Borders Without Fences and Confinement Without Walls: New Approaches to Migration Control Through Electronic Bracelets

Go Explore Grant from the Independent Research Fund Denmark to IMC affiliated Researcher Carolina Sanchez Boe

2018.03.05 | Anne-Mette Pedersen

40 years ago, a Spiderman comic gave US judge Jack Love an idea that would revolutionize surveillance, confinement, and bordering practises. Reading how villains successfully tracked Spiderman after attaching a transmitterto his wrist, Judge Love saw the potential of using a similar technology on criminals as an alternative to prison (Lyon 1994:42). After having been adopted by criminal justice systems all over the world, the use of electronic bracelets for migration control was voted into law in the USA in 2002, in France in 2011, and in Denmark in 2016 (UIM 2016). Migrants can now be monitored at a distance while being able to hold a job and live with their family. At the same time, they are traceable at all times and can quickly be arrested if they disrespect a curfew or if their asylum or immigration case amounts to a deportation.

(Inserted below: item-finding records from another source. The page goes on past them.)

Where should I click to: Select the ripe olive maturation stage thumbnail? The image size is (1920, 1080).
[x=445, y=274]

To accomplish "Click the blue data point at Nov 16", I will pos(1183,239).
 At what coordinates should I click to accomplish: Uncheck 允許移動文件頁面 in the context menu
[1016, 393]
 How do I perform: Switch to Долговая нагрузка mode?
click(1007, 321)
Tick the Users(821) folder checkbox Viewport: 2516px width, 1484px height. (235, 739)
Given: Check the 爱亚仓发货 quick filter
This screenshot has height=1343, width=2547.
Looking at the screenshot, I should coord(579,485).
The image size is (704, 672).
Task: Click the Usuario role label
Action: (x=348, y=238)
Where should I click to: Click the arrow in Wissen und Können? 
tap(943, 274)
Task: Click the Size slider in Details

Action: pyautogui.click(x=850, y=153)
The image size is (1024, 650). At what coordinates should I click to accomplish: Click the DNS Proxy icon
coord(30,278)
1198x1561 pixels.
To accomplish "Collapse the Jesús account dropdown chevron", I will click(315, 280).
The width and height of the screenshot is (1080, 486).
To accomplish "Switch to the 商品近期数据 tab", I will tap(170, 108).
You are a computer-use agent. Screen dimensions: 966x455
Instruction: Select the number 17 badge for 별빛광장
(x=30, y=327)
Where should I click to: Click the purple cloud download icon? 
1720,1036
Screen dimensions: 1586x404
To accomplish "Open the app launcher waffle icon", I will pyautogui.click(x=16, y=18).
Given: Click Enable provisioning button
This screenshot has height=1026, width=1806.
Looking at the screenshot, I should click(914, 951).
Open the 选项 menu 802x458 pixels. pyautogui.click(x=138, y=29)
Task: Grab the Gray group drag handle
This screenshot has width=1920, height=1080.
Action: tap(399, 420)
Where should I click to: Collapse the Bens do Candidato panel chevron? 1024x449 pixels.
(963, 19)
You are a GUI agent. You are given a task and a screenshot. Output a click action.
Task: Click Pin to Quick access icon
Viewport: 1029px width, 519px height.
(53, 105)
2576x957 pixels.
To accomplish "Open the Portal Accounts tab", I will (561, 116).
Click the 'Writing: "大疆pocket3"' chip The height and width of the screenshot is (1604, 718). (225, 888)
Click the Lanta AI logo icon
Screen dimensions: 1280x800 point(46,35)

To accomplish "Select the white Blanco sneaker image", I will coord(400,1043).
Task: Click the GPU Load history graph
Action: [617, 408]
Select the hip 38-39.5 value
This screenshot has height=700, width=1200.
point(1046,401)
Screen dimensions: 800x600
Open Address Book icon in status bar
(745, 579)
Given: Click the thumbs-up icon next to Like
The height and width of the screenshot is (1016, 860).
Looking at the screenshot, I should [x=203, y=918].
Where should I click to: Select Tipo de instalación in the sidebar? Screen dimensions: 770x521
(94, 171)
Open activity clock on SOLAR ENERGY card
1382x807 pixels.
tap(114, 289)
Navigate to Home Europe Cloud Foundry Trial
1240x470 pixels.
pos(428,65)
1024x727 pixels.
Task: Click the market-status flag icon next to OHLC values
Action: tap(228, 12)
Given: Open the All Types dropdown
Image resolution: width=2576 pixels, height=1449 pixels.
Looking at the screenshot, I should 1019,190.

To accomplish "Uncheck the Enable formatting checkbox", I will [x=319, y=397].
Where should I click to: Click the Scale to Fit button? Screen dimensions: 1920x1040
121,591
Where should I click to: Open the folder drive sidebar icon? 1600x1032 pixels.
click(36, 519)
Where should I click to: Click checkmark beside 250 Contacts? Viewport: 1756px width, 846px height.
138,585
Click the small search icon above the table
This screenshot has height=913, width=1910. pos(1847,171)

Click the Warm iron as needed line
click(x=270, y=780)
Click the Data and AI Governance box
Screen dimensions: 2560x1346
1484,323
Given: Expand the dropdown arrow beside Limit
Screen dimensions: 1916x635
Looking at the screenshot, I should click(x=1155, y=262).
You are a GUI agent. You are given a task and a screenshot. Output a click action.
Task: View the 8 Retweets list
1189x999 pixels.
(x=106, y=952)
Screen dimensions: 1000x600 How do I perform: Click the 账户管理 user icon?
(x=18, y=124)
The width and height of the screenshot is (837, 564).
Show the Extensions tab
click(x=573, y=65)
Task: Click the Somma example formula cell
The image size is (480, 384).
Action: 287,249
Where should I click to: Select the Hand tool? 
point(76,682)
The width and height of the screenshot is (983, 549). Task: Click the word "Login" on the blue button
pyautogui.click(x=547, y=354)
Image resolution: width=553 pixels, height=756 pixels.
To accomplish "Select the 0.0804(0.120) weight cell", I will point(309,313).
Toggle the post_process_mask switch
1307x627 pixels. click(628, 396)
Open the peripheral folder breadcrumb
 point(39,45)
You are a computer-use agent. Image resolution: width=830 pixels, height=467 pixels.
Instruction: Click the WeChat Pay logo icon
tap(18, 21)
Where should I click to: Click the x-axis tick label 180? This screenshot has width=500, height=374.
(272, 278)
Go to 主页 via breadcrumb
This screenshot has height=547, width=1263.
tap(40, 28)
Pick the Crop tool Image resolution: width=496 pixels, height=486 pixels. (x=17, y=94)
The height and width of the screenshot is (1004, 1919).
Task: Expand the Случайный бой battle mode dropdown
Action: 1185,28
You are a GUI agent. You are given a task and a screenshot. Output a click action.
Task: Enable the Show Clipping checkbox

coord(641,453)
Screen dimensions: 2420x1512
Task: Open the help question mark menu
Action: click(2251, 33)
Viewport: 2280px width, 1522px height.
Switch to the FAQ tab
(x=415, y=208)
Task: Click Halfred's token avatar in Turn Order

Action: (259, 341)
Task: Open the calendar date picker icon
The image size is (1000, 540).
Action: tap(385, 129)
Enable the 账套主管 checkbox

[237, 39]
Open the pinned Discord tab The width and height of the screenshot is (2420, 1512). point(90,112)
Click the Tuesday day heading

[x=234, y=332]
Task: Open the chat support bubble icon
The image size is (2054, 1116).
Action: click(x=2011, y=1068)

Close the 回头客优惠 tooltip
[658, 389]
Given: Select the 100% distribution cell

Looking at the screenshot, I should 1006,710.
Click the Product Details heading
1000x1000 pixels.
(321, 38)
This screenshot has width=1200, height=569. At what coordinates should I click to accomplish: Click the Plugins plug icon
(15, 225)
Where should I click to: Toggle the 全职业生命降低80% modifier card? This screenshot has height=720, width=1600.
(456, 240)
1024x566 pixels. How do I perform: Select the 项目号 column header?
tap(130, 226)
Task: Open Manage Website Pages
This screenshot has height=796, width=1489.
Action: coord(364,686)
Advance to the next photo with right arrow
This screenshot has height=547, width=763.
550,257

By using a research design that combines person-centered long-term anthropological fieldwork with audiovisual and collaborative research practices, the project seeks to harvest indepth knowledge about the experiences of confinement and border control, while mapping and analyzing the political and economical processes that contribute to spread the technology to the homes and wrists of increasing numbers of migrants in the USA, France and Denmark.

Research questions:

  • Which actors and processes lead to the spread and application of this new technology of confinement?
  • How are these new technologies of confinement experienced and embodied, when border control is ensured in the most intimate spheres, in homes, and on bodies?

Grant owner: Postdoc Carolina Sanchez Boe

The 2 year research project will be based on Université Sorbonne Nouvelle, with association to IMC, Aarhus University, and a research stay at John Jay Center for Criminal Justice, City University of New York.